• **Exercise**:
Copy out the items below, changing "Click" to "Tap" and leaving every other part as it is.

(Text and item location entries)

* BEGIN *

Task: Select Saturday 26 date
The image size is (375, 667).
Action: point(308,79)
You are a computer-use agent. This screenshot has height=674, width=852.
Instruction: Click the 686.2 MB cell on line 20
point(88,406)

* END *

• **Worked solution**:
Task: Select Saturday 26 date
The image size is (375, 667).
Action: point(308,79)
You are a computer-use agent. This screenshot has height=674, width=852.
Instruction: Tap the 686.2 MB cell on line 20
point(88,406)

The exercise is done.